▶ [Given problem]
Turn the entries into a numbered list, starting at the line containing "option label text" and running through the end of the entries, both ends included, with blank lines dropped. Leave the pictures out of the answer.

▶ [Data supplied]
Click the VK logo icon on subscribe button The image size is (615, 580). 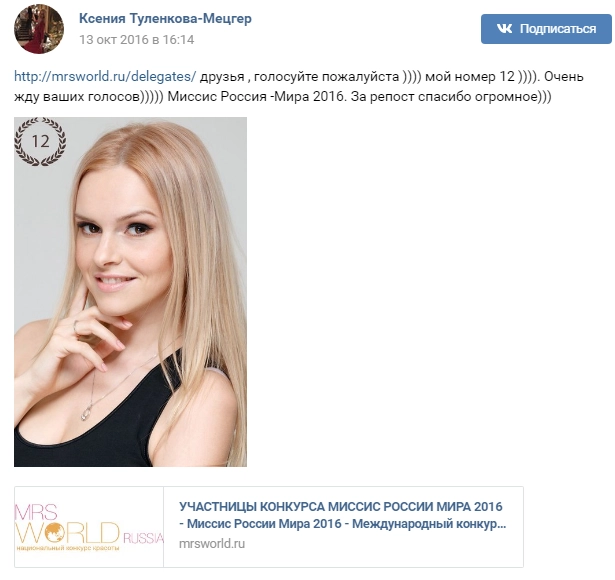point(504,29)
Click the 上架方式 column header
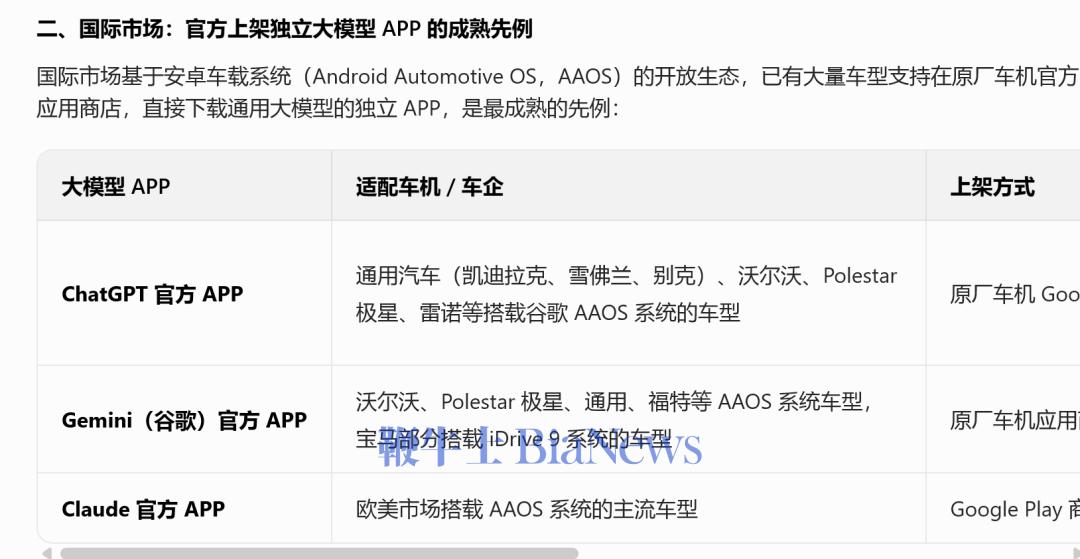Viewport: 1080px width, 559px height. pos(992,187)
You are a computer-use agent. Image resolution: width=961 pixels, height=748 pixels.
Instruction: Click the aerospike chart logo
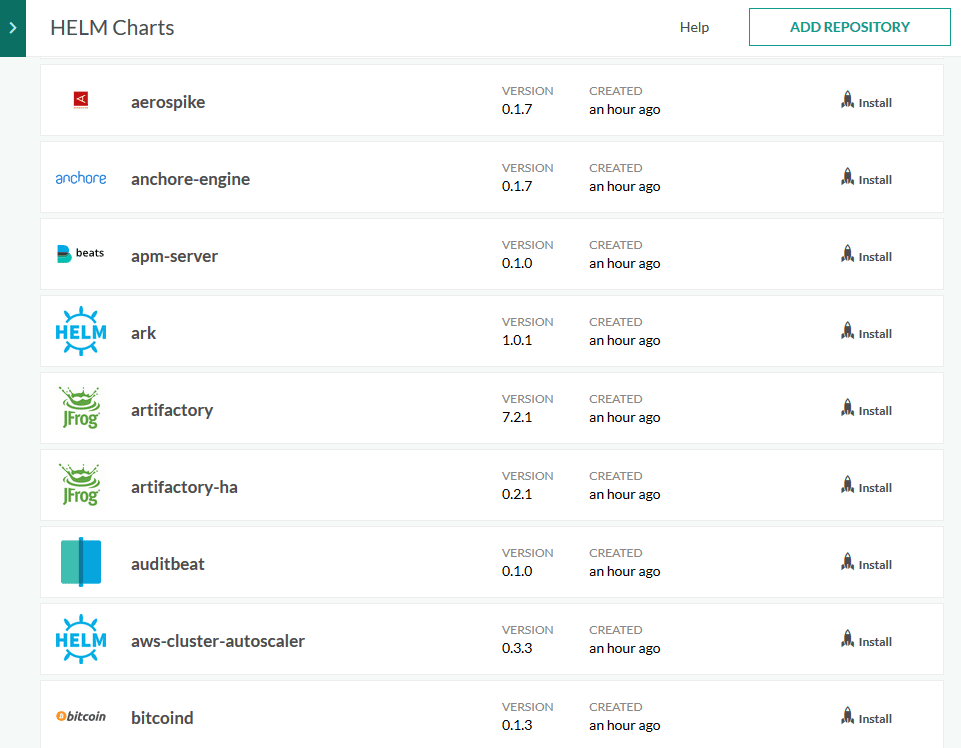tap(81, 100)
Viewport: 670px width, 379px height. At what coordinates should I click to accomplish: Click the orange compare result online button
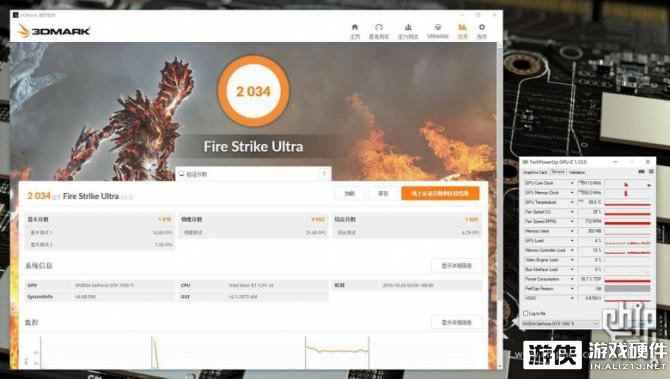(x=440, y=194)
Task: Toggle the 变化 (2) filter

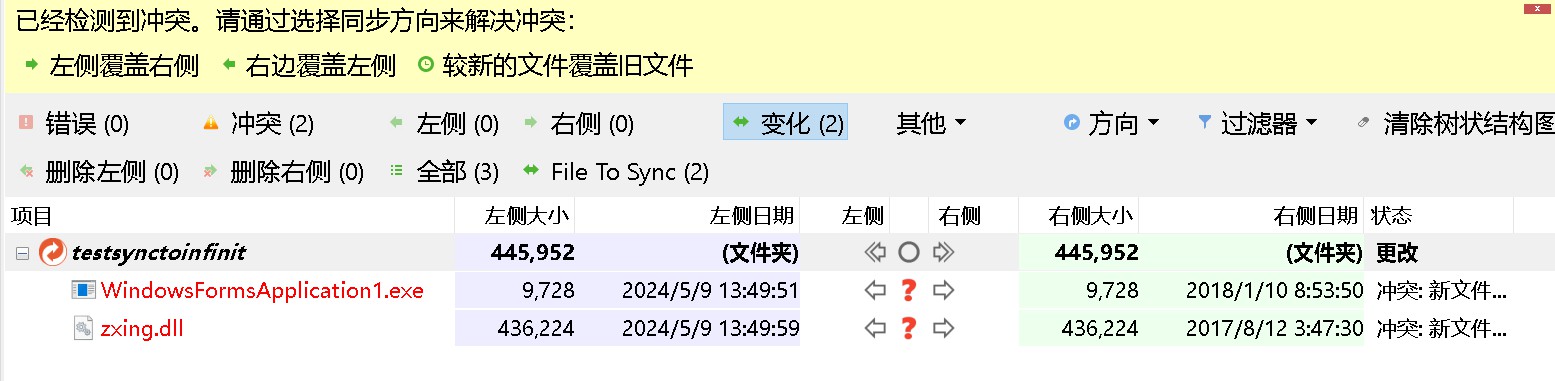Action: pos(786,122)

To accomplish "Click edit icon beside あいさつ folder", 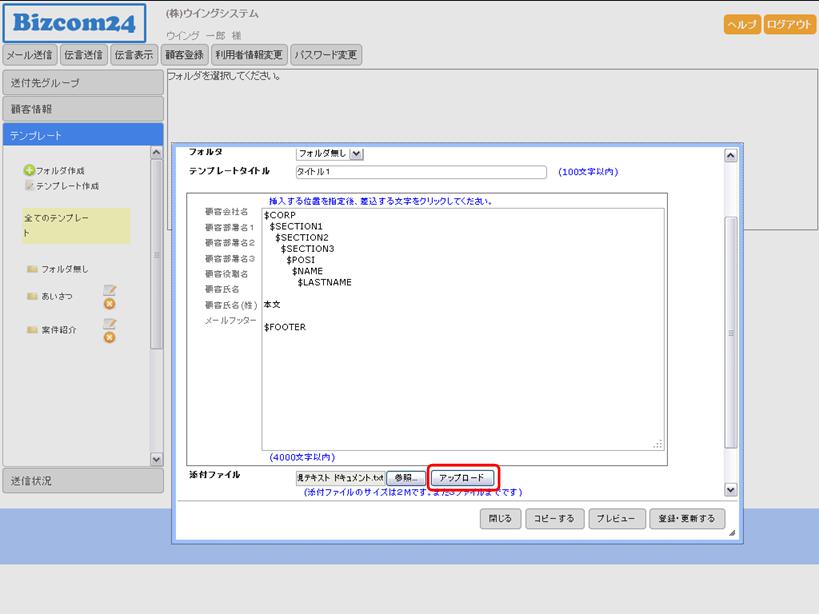I will tap(110, 290).
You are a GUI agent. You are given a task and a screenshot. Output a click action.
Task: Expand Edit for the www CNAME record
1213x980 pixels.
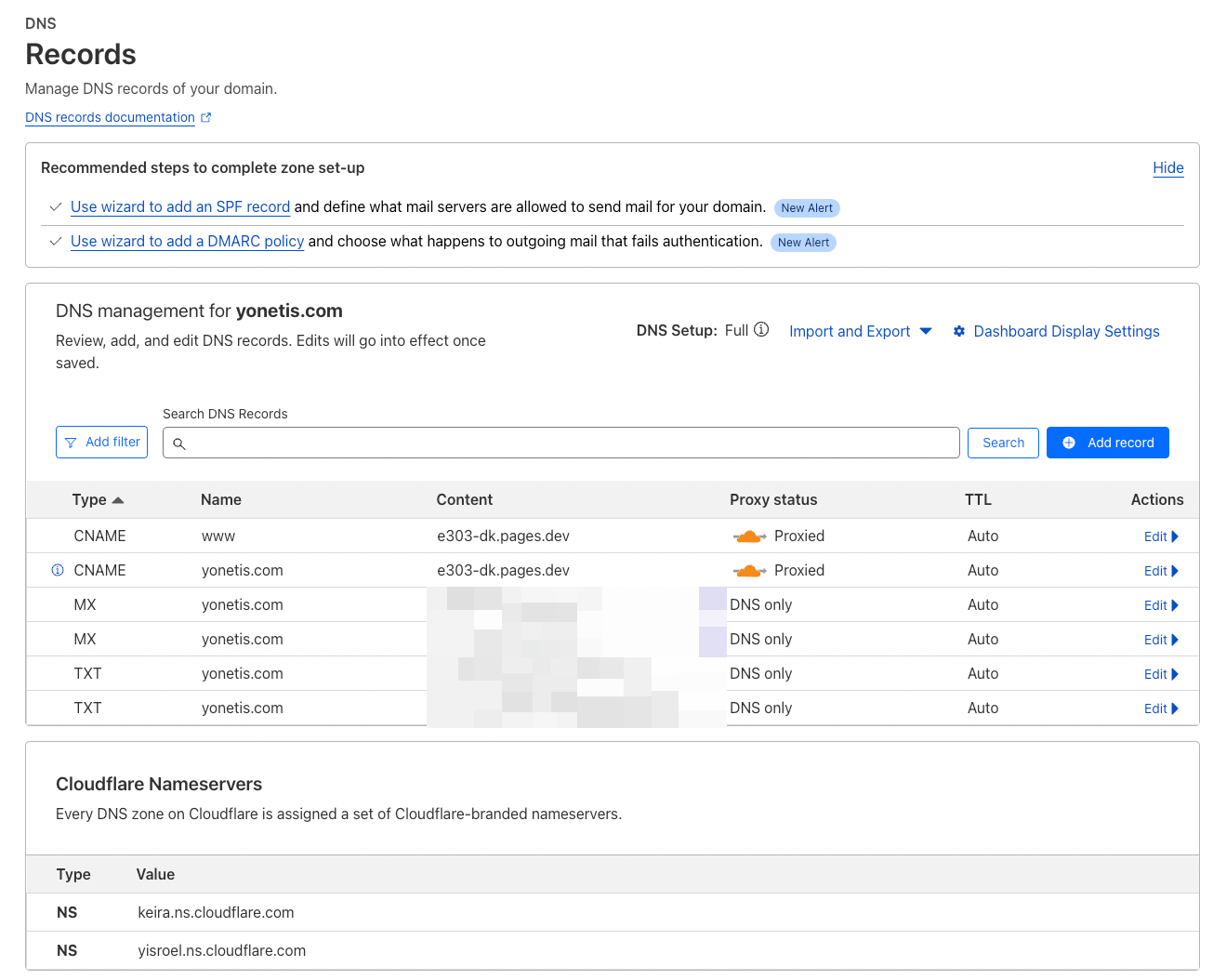(1161, 536)
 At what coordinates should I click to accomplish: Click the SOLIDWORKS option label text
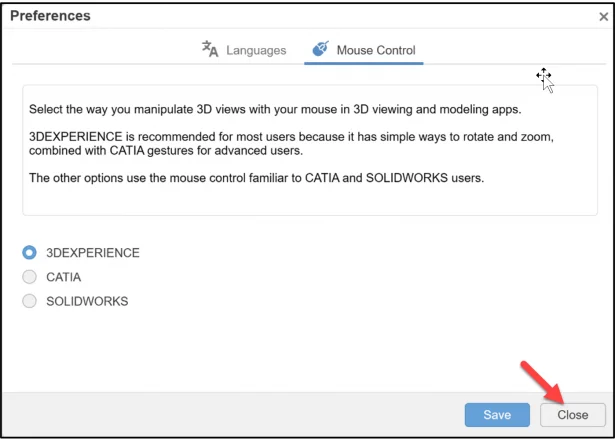point(87,301)
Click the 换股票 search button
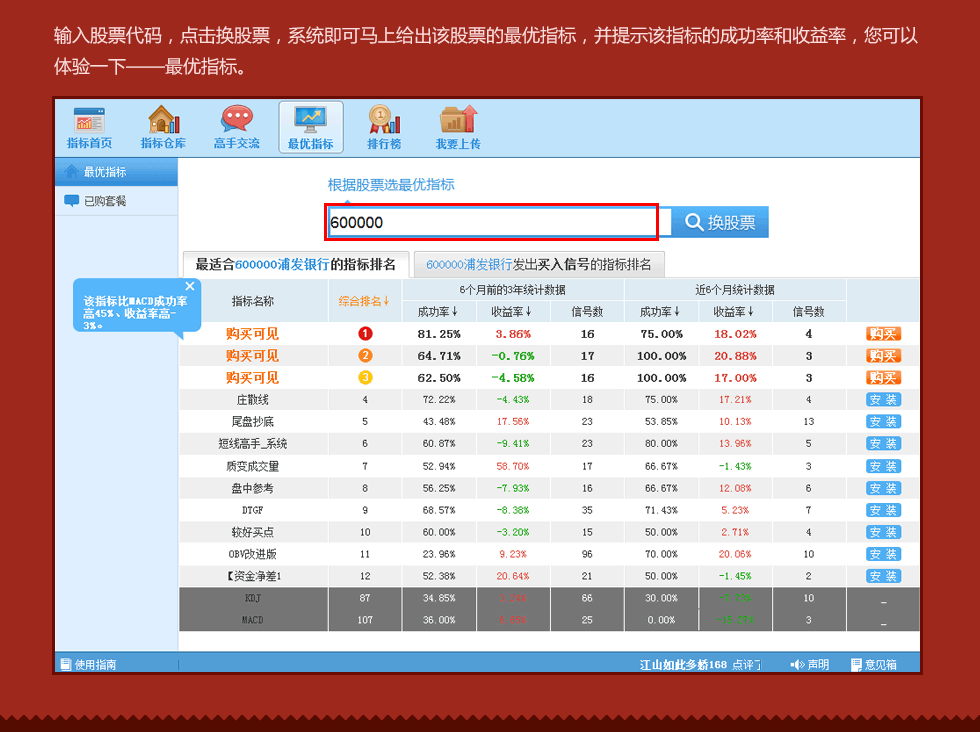This screenshot has height=732, width=980. [720, 222]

▶ [Exercise output]
1.  At what coordinates should I click to accomplish: Click the SOLIDWORKS option label text
2. point(87,301)
3. Click the 换股票 search button
4. This screenshot has height=732, width=980. [720, 222]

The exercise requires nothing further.